:: DO THIS ::
Collect every line in the entries below that contains the word "pixels", and copy each one in full. Case counts when matching.
______
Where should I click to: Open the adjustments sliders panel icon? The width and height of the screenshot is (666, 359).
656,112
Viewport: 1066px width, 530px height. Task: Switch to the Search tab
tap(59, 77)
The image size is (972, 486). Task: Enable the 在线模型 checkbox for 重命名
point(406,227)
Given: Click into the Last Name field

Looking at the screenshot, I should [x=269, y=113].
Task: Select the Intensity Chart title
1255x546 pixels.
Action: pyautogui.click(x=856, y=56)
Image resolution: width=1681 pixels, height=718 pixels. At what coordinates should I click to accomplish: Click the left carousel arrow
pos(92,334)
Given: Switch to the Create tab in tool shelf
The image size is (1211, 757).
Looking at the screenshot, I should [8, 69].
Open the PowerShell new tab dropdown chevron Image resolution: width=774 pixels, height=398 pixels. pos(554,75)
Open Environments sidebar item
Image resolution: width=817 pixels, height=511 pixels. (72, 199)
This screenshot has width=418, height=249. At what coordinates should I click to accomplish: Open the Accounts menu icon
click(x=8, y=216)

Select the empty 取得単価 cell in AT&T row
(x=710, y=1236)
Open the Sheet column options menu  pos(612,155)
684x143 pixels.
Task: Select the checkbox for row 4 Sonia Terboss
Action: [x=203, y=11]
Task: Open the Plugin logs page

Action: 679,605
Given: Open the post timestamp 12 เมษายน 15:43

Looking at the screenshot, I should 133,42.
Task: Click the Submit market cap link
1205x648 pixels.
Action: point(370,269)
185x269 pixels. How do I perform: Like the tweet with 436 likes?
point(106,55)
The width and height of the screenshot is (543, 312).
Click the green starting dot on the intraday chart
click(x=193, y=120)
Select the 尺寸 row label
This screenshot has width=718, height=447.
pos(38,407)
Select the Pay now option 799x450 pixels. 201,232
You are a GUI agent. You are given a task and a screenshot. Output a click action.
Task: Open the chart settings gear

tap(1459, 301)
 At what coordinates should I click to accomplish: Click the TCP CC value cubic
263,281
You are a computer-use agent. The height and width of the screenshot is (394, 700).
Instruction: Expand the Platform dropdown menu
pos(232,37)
______
:: CORRECT RESPONSE ::
1255x546 pixels.
Image resolution: width=1681 pixels, height=718 pixels. At what coordinates should I click to accomplish: Click the left carousel arrow
Open the PowerShell new tab dropdown chevron Image resolution: width=774 pixels, height=398 pixels. pos(554,75)
Image resolution: width=817 pixels, height=511 pixels. (72, 199)
684x143 pixels.
1205x648 pixels.
185x269 pixels. How do I perform: Like the tweet with 436 likes?
Select the Pay now option 799x450 pixels. 201,232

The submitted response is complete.